RAPID DETECTION OF HERPES SIMPLEX VIRUS AND VARICELLA‐ZOSTER VIRUS IN CLINICAL SPECIMENS BY THE USE OF STAPHYLOCOCCUS AUREUS RICH IN PROTEIN A

Herpes simplex virus (HSV) type 1 and type 2 and varicella‐zoster virus (VZV) were detected in cytospin preparations from clinical material by using specific antisera and Staphylococcus aureus , Cowan 1 strain, rich in protein A (SRA). Virus was isolated in tissue culture from 22 of the 30 specimens submitted for examination. Eighteen isolates showed cytopathic effect characteristic of HSV infection and 4 of VZV. In the cytospin preparations of the same samples HSV was detected in 15, two contained too few cells to allow a reliable diagnosis and one sample was negative when the SRA reagent was used. In the cytospin preparations of 2 of the 8 samples, which did not show cytopathic effect on isolation in tissue culture, HSV was detected by the SRA. This points to the possible presence of inactive virus in the specimens. All 4 cases of VZV infection were diagnosed correctly with the staphylococcal reagent.
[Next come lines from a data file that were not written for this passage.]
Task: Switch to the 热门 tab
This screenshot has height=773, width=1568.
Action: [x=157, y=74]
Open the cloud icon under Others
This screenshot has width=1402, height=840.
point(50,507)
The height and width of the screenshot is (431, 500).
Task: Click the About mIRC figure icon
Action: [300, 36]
No reaction was observed between VZV antigens and rabbit anti‐HSV sera. Cells in which viral infection was detected by specific antisera and SRA did not show staphylococcal adherence to their surface after interaction with normal rabbit or normal human serum. Similarly, cells from healthy donors, treated with positive and negative sera were found negative. The method is easy to perform and results can be obtained within three hours from the time specimens are received at the laboratory. Its use offers a rapid diagnosis in suspected cases of herpetic infections in which early therapy is recommended.